Standard western blot assays were performed as described previously.42 Anti-human BMPR2 (ab78422) and total-Smad1/5 (ab75273) antibodies were purchased from Abcam (Cambridge, UK). LC3 (L7543) antibodies were purchased from Sigma (St. Louis, MO, USA). Antibodies against PARP (no. 9542), caspase-3 (no. 9662), XIAP (no. 2042), p53 (no. 2527S), p-Smad1/5 (no. 9516), cyclin B1 (no. 4135), p-Rb (no. 3590), Rb (no. 9309), p62 (no. 5114) and Beclin-1 (no. 3495) were purchased from Cell Signaling Technology (Beverly, MA, USA). Anti-human Mdm2 (sc-812) and β-actin (sc-130301) were purchased from Santa Cruz Biotechnology (Santa Cruz, CA, USA).

Immunofluorescence assay

For immunofluorescence assay of LC3, cells were grown on coverslips and transfected with the BMPR2 siRNA, and incubated with rabbit polyclonal anti-LC3 Ab (1 : 200) overnight at 4 °C. Cells were washed three times with PBS and then reacted with anti-rabbit IgG conjugated with Dylight 488 (1 : 400) for 1 h at room temperature. After washing with PBS, the cells were viewed using confocal microscopy (Leica, Heidelberg, Germany).43, 44

Transmission electron microscopy

After 48 h of BMPR2 siRNA treatment, TEM assay was performed on cells. For TEM assay, cells were digested with 0.25% trypsin and suspended at a concentration of 1.0 × 106 per ml and fixation was carried out at 4 °C for 3 h with 3% glutaraldehyde. Later, ultrathin sections (100 nm) were prepared, stained with uranyl acetate and lead citrate and examined under an electron transmission microscope (H-600; Hitachi, Tokyo, Japan).

Xenograft tumorigenicity assays

Six-week-old BALB/c female athymic nude mice (Vitalriver, Beijing, China) were subcutaneously injected in the right flank with cells (2 × 106 in 0.1 ml PBS). Once chondrosarcoma cells developed palpable tumors, the mice were randomly divided into two groups for daily intratumoral injection of siBMPR2 or siNC for 4 weeks. For each injection, 5 μg BMPR2 siRNA or negative control siRNA was mixed with 8 μl transfection reagent (Entranster-in vivo; Engreen, Beijing, China) in vivo, and then to achieve the desired dose were hydrated with 10% glucose injection at a concentration of 50 μg/ml, in accordance with the manufacturer's instructions.
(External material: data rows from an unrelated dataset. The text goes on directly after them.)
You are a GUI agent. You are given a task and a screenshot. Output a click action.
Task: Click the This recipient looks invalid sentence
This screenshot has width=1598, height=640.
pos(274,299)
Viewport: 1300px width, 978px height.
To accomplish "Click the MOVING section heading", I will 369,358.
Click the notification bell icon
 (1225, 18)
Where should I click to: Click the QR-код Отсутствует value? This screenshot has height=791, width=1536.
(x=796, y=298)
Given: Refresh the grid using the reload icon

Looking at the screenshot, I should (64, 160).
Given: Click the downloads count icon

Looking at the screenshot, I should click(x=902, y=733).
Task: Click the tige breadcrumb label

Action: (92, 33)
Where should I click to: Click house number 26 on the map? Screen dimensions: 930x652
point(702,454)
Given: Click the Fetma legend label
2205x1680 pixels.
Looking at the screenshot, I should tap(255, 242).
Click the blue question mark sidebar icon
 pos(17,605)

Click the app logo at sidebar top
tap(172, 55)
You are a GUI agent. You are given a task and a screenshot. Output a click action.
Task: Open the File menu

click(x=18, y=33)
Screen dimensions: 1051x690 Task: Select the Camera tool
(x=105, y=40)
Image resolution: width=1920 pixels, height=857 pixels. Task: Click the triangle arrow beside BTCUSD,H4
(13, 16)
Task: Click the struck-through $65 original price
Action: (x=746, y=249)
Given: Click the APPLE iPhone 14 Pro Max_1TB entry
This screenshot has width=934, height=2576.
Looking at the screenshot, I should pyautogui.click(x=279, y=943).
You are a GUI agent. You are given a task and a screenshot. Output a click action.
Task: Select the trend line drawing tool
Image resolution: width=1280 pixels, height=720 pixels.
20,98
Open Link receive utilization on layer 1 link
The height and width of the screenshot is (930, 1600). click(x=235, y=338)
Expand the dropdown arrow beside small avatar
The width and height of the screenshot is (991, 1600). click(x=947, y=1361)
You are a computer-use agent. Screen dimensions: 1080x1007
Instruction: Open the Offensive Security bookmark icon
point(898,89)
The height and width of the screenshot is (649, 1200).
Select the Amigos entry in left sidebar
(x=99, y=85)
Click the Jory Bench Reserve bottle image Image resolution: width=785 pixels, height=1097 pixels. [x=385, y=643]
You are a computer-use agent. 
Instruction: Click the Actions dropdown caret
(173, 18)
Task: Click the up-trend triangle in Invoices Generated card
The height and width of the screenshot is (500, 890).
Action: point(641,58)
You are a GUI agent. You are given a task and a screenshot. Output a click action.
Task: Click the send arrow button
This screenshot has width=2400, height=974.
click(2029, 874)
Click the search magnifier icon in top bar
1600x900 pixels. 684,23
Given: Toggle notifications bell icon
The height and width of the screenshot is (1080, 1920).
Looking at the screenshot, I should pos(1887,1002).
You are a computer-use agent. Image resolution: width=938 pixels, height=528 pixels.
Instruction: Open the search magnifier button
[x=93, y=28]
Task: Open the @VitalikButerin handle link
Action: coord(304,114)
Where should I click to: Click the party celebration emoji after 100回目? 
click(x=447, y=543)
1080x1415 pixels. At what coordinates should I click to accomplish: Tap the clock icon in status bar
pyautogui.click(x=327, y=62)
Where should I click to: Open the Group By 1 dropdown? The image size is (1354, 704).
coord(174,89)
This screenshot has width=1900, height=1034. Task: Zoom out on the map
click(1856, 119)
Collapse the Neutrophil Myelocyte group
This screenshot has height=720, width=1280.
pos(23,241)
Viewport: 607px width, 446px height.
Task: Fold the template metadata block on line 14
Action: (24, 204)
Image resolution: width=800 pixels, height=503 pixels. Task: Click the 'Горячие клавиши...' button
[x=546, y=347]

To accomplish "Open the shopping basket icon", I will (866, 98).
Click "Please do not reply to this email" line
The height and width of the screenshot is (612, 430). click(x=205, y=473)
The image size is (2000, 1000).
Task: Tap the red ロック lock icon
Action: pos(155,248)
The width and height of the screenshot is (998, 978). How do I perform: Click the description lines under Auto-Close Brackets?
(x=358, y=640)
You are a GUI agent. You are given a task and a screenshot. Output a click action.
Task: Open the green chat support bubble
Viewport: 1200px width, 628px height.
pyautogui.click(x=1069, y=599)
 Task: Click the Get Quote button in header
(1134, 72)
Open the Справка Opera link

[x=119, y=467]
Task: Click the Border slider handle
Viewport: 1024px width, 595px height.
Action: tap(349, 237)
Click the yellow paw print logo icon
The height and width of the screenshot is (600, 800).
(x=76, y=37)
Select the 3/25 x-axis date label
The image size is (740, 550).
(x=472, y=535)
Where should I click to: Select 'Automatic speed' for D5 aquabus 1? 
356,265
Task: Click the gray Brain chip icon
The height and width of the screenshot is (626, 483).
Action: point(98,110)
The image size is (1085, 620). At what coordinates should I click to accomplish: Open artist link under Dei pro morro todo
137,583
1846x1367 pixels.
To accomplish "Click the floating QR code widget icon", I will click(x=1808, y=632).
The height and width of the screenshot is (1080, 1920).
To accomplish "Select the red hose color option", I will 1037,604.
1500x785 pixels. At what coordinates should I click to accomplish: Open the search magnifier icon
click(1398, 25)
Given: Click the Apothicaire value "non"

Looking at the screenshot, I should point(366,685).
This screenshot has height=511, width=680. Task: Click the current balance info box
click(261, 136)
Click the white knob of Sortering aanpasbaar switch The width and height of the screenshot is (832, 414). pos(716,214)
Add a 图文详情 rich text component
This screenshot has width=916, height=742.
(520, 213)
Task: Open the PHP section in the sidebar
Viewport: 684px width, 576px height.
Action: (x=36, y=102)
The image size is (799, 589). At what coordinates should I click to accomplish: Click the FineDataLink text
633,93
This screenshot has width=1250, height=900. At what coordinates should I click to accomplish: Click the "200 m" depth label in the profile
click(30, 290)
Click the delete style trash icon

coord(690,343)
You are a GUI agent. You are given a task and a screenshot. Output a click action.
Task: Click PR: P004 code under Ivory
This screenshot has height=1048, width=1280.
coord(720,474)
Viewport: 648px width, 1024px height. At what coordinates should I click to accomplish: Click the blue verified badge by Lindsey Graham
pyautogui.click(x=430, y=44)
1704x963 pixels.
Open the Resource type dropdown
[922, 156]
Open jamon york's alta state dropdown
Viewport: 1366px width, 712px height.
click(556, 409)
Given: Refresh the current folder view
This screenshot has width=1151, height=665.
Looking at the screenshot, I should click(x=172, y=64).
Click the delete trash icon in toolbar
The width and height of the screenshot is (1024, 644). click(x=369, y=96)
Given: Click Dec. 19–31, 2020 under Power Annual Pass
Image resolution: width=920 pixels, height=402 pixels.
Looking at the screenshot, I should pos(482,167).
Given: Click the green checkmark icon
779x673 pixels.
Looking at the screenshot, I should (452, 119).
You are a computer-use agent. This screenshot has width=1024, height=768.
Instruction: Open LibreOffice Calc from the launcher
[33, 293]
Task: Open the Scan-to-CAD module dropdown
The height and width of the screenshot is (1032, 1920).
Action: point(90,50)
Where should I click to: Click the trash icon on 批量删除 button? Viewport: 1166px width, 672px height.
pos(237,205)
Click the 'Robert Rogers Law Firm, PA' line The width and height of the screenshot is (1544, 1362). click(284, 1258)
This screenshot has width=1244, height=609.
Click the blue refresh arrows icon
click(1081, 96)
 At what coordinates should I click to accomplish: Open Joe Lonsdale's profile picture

After injection, mice were examined and tumor volumes were measured once every 3 days for 4 weeks using a caliper (tumor volume=(length × width2)/2). Tumor samples were processed for routine western blot assay.

Statistical analysis

All statistical analyses were performed using the SPSS19.0 software package (SPSS Inc., Chicago, IL, USA). The relationship between BMPR2 and the survival of patients was evaluated by the Kaplan–Meier analysis, and the relationship between BMPR2 and clinicopathological variables was analyzed by standard χ2 test. The differences were assessed by the log-rank test and the data were analyzed by one-way analysis of variance with the multiple comparison test of Bonferroni. Student’s t-tests were used for comparison between two groups. Data are represented as mean±S.D. A value of P<0.05 was considered statistically significant.